## Given records

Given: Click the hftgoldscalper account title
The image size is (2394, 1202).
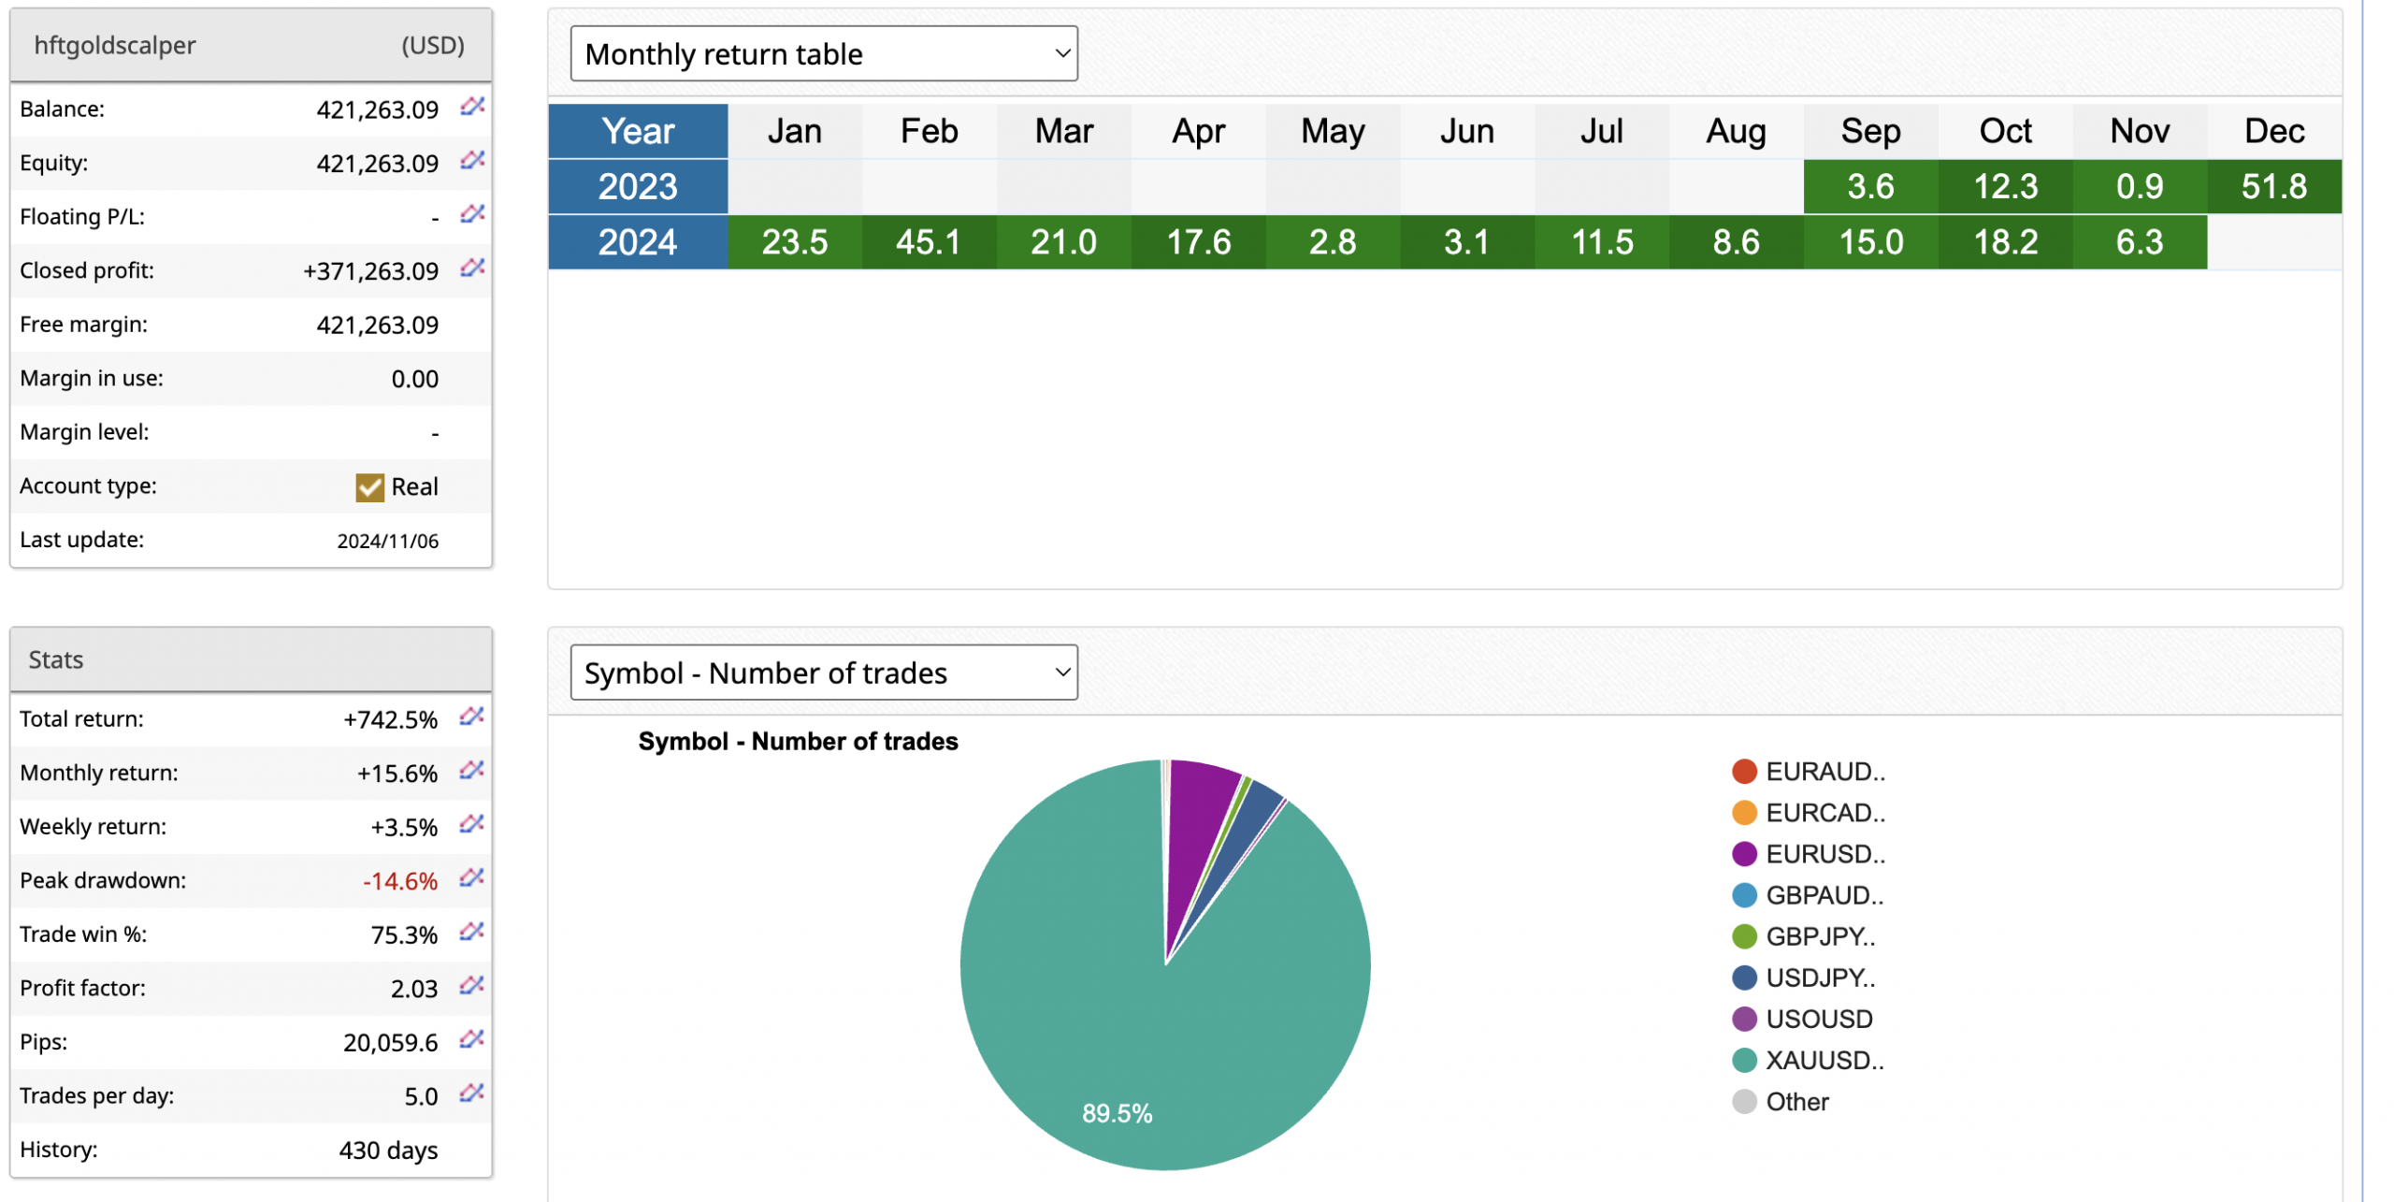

--

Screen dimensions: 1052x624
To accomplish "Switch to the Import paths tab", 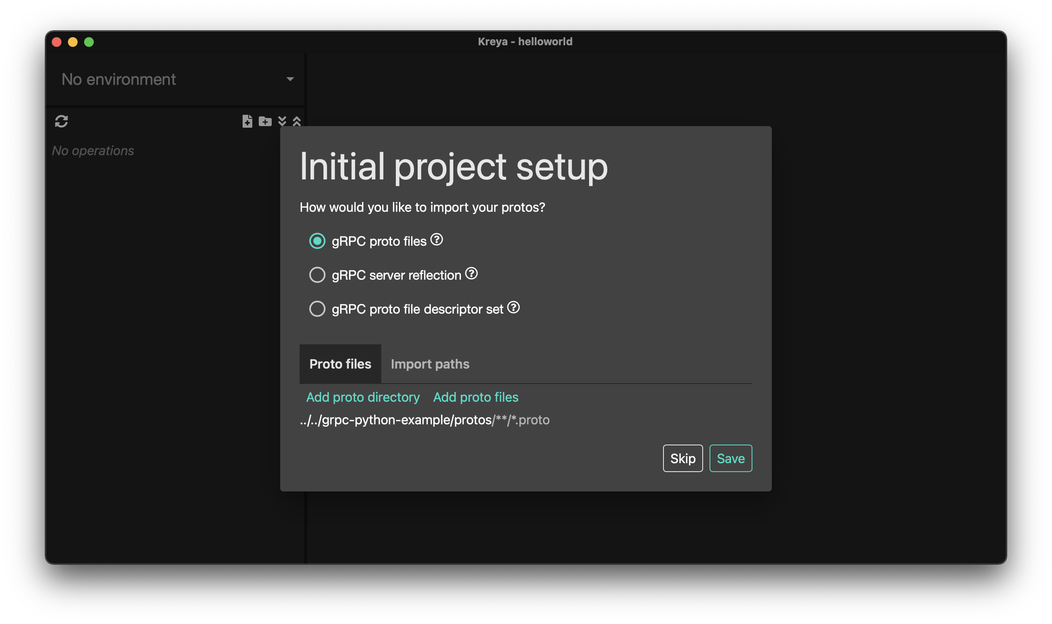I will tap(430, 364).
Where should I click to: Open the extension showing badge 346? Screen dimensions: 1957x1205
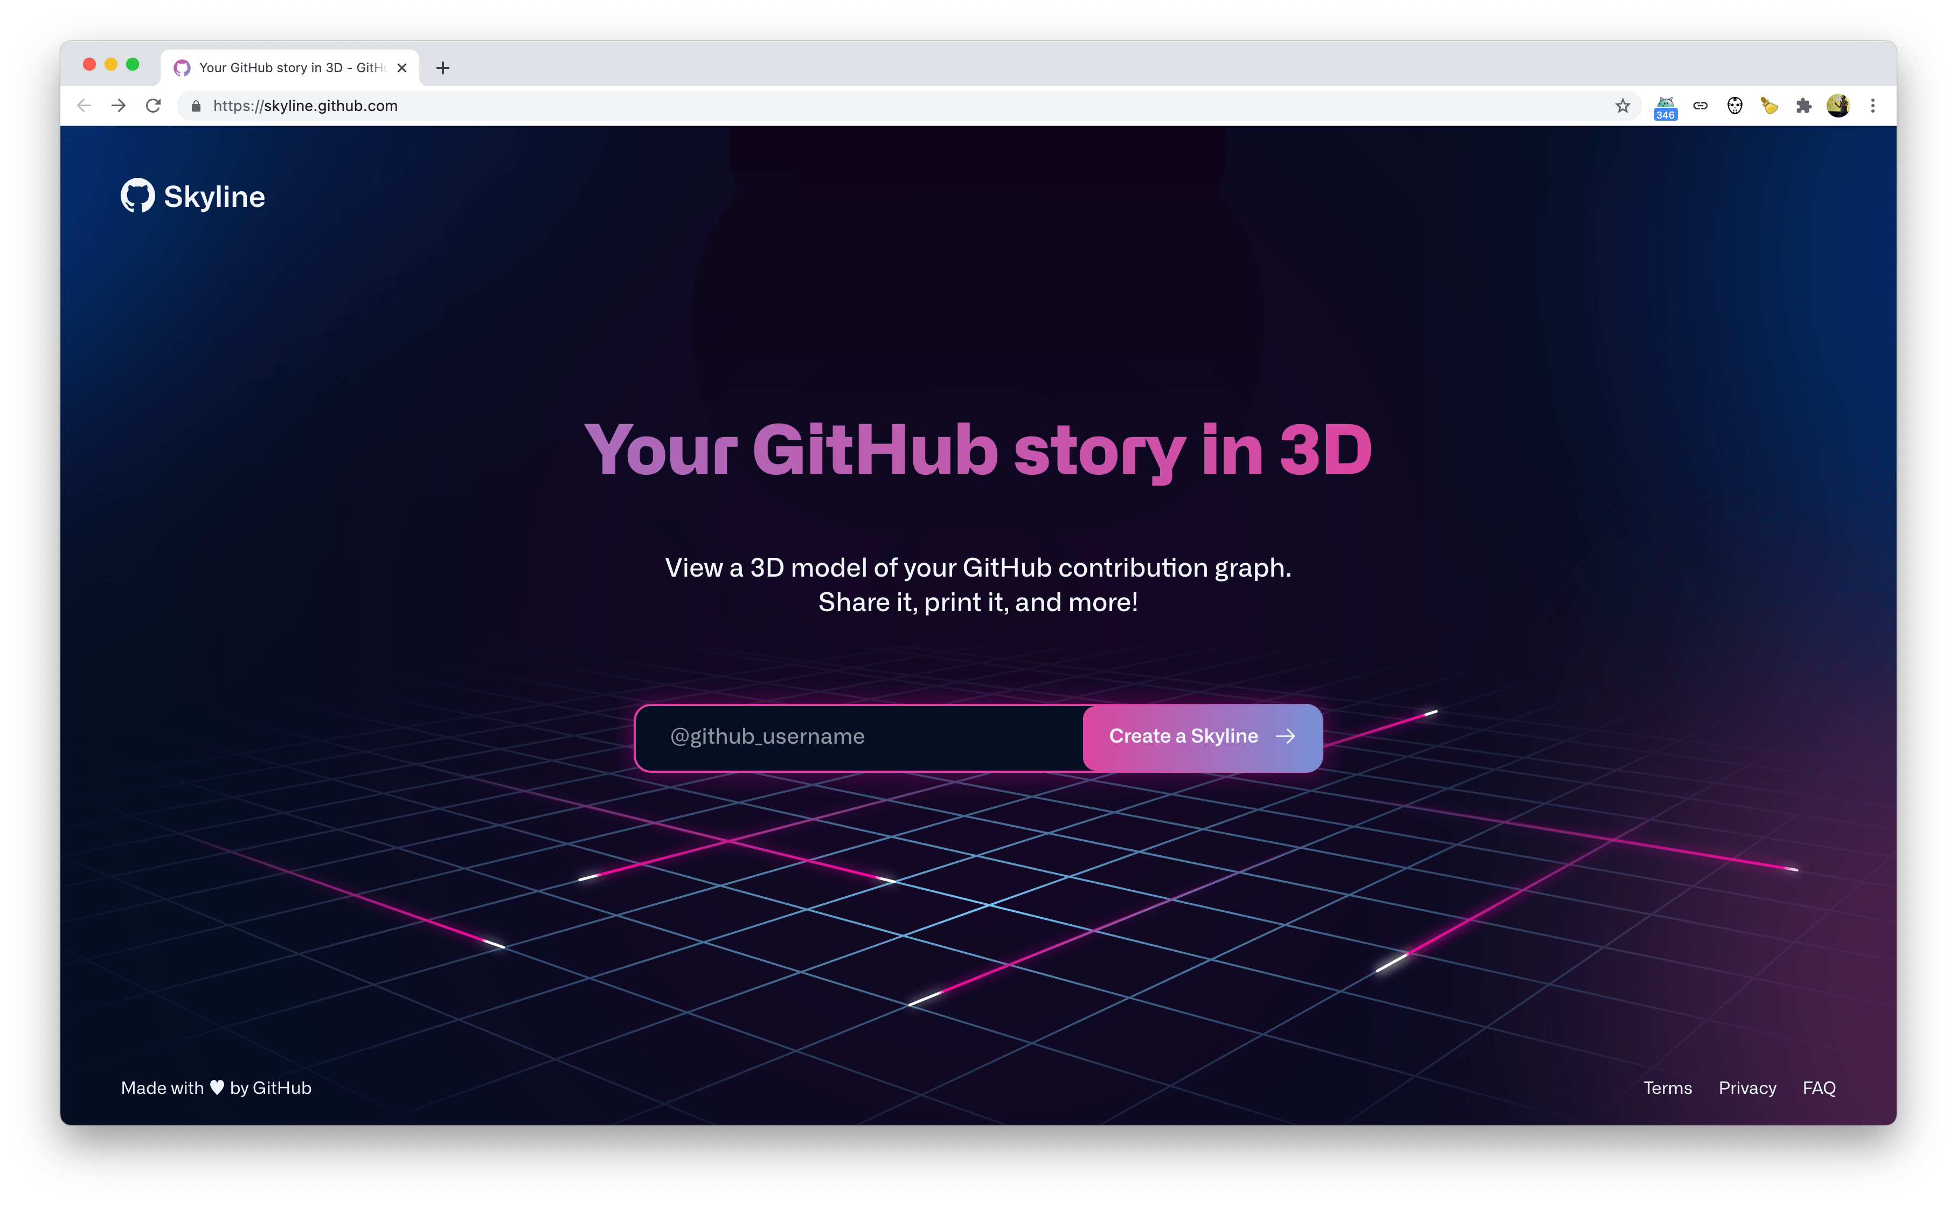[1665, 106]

## Task prompt
Within the material above, extract exactly the lines that start at the line containing "Given: Click the hftgoldscalper account title" and stop after the line containing "The image size is (2394, 1202).", and only those.

## Response box
Given: Click the hftgoldscalper account title
The image size is (2394, 1202).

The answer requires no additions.